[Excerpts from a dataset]
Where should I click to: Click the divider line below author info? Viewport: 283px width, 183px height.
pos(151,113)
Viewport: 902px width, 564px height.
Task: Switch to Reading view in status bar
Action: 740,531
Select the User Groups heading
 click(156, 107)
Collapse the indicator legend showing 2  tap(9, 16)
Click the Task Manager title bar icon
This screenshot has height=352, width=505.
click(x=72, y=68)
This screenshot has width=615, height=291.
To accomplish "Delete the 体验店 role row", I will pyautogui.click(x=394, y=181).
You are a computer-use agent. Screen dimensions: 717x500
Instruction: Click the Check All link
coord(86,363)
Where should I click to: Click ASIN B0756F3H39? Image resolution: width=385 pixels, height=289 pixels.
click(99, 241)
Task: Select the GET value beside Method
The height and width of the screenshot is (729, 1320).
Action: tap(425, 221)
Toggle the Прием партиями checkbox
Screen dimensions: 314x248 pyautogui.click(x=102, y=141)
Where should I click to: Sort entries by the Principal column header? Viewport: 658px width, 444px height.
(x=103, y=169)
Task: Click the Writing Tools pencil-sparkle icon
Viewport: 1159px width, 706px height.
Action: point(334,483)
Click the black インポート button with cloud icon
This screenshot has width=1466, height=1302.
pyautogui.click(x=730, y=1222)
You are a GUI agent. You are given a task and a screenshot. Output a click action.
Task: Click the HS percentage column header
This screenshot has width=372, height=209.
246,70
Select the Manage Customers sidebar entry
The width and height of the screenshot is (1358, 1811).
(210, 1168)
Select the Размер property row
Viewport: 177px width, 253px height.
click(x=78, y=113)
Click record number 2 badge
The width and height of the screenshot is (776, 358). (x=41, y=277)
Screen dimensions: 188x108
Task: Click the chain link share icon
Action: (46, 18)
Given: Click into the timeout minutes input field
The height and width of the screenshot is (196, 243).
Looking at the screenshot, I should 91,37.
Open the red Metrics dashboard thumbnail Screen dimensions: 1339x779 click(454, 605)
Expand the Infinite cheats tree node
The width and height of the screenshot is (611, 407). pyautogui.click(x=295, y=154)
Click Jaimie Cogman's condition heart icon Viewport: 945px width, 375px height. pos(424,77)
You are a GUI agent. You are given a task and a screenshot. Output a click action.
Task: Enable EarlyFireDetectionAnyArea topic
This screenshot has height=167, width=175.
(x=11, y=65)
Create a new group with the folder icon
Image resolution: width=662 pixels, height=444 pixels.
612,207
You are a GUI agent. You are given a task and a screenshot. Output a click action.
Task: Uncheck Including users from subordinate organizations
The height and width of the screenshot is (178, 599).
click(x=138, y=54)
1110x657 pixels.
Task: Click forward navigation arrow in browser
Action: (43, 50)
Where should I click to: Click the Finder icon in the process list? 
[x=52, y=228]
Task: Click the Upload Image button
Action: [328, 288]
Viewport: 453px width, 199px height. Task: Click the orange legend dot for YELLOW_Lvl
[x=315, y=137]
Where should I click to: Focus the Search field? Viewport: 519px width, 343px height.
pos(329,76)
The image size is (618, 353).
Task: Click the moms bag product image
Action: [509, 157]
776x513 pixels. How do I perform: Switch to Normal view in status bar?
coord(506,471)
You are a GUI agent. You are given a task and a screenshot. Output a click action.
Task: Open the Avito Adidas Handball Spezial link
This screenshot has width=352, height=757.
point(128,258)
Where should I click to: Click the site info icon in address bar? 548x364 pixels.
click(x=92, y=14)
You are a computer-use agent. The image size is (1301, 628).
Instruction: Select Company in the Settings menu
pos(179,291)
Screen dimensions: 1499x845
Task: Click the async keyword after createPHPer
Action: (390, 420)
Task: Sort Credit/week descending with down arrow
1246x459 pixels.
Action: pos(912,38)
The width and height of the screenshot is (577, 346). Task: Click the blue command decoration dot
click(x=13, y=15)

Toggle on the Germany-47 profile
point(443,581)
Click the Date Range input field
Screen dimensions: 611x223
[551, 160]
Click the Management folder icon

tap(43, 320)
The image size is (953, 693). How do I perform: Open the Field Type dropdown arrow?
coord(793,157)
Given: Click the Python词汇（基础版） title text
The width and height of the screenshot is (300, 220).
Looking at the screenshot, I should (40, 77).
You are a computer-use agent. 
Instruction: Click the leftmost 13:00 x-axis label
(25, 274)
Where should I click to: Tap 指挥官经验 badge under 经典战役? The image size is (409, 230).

TASK GOAL: Wherever the string "title" occurs in the data, copy the line that holds it.

RESULT OF THIS TASK:
Click the Task Manager title bar icon
Given: Click the Python词汇（基础版） title text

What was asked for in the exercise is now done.